## Challenge A
From the dataset excerpt, reproduce word for word the lines beginning with the one containing "727x558 pixels." and ending with the one containing "I will point(552,54).", including both of those lines.
□ □ □ □
Just before Halloween, another recruit received a plastic pumpkin full of candy in the mail. Mail was always opened in the presence of a drill instructor just in case there was contraband. Once the drill instructor saw the pumpkin filled with candy, he thought it would be entertaining to make the private eat all the candy in front of the whole platoon and wash it down with Listerine—a not so tasty mouthwash. The punishment sent the whole platoon into a blaze of laughter. The recruit managed to chew up half the candy and drink a quarter of the bottle of mouthwash before he got sick. The drill instructor passed out the rest of the candy to the platoon.
During hand to hand combat training we learned a technique for sentry removal. A recruit would approach another recruit from behind playing the sentry. He’d place a short piece of rubber hose around the throat cross armed and then pull him back causing the sentry to lose balance which increased the pressure on the hose around the sentry’s throat. The technique worked so well because it cut off the blood supply to the brain while also cutting off the air supply. The attacking recruit then dragged the sentry backwards for fifteen feet or until the sentry passed out. We had to practice on each other until we could do it with ease. I passed out within seconds after being dragged only a few feet. And I was able to do it to a big guy without much effort.
□ □ □ □
## Challenge B
According to the recruit training passage, why did the sentry removal technique work so well?

[Dataset excerpt]
□ □ □ □
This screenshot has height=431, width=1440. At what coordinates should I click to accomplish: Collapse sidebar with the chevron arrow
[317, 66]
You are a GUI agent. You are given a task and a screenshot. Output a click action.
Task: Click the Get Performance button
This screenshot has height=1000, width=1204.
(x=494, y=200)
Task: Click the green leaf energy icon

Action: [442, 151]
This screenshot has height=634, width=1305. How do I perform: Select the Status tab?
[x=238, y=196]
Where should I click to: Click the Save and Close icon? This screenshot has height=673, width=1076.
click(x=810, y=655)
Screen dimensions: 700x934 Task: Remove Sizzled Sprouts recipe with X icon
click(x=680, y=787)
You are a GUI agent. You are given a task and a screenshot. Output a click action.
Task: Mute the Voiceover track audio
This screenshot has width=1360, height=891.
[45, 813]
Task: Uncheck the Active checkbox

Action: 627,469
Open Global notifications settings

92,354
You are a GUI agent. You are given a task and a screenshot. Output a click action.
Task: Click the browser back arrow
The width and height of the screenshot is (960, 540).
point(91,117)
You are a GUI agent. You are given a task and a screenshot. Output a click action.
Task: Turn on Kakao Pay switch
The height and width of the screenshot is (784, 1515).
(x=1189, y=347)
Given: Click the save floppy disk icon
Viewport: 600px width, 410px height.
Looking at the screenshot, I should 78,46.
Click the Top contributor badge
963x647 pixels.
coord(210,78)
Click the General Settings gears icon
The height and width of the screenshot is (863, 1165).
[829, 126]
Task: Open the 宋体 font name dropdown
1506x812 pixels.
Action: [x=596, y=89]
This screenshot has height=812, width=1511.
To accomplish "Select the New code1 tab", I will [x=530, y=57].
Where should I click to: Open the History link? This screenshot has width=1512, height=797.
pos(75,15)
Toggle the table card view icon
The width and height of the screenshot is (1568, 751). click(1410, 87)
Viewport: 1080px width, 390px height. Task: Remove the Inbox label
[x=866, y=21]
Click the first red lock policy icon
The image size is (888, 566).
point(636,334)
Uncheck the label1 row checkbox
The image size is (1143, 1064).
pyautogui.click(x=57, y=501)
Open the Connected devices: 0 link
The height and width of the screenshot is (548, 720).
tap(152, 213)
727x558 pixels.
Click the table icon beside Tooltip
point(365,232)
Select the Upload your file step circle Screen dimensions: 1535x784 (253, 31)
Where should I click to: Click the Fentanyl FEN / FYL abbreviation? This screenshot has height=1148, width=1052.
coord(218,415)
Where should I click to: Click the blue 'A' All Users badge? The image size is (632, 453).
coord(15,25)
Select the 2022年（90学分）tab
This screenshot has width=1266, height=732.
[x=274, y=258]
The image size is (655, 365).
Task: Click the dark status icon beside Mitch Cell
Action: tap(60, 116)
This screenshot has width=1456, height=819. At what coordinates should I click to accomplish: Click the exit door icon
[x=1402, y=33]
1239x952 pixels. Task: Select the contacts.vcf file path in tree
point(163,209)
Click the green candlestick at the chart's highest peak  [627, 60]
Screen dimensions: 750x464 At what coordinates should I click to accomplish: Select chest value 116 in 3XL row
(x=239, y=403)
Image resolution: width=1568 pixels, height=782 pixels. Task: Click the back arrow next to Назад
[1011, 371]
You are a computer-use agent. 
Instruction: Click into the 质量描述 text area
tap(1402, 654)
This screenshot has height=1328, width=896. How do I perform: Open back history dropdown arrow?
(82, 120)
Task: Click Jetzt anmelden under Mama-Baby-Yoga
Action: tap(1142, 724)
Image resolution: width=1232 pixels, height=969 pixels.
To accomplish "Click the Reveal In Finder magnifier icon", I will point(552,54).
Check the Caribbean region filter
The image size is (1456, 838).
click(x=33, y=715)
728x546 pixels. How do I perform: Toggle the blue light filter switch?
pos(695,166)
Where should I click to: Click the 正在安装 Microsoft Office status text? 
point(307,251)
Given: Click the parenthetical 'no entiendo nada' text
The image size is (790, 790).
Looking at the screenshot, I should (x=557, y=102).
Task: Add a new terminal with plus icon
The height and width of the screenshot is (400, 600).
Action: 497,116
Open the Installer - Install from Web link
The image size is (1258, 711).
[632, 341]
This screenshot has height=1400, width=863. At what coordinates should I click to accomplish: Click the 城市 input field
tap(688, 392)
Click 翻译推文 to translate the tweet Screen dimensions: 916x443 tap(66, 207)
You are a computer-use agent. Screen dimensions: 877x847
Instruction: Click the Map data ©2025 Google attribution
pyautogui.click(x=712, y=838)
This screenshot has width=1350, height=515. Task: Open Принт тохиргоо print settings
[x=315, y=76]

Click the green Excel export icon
□ □ □ □
## Full solution A
727x558 pixels.
Click the table icon beside Tooltip
point(365,232)
Select the Upload your file step circle Screen dimensions: 1535x784 (253, 31)
Where should I click to: Click the Fentanyl FEN / FYL abbreviation? This screenshot has height=1148, width=1052.
coord(218,415)
Where should I click to: Click the blue 'A' All Users badge? The image size is (632, 453).
coord(15,25)
Select the 2022年（90学分）tab
This screenshot has width=1266, height=732.
[x=274, y=258]
The image size is (655, 365).
Task: Click the dark status icon beside Mitch Cell
Action: tap(60, 116)
This screenshot has width=1456, height=819. At what coordinates should I click to accomplish: Click the exit door icon
[x=1402, y=33]
1239x952 pixels. Task: Select the contacts.vcf file path in tree
point(163,209)
Click the green candlestick at the chart's highest peak  [627, 60]
Screen dimensions: 750x464 At what coordinates should I click to accomplish: Select chest value 116 in 3XL row
(x=239, y=403)
Image resolution: width=1568 pixels, height=782 pixels. Task: Click the back arrow next to Назад
[1011, 371]
You are a computer-use agent. 
Instruction: Click into the 质量描述 text area
tap(1402, 654)
This screenshot has height=1328, width=896. How do I perform: Open back history dropdown arrow?
(82, 120)
Task: Click Jetzt anmelden under Mama-Baby-Yoga
Action: tap(1142, 724)
Image resolution: width=1232 pixels, height=969 pixels.
To accomplish "Click the Reveal In Finder magnifier icon", I will point(552,54).

## Full solution B
It worked so well because it cut off both the blood supply to the brain and the air supply. Pulling the sentry back also made him lose balance, which increased the pressure of the hose on his throat.